— Begin Records —

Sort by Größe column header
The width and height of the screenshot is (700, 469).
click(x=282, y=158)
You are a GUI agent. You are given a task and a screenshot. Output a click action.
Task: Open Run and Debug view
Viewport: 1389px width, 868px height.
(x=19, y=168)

— End Records —

Copy every line of the rows above, requests included. Shift each coordinate in the answers by adding 114 to it, and leave all other numbers unchanged.

Solution to the problem.
Sort by Größe column header
The width and height of the screenshot is (700, 469).
click(x=396, y=272)
You are a GUI agent. You are given a task and a screenshot. Output a click action.
Task: Open Run and Debug view
Viewport: 1389px width, 868px height.
(x=133, y=282)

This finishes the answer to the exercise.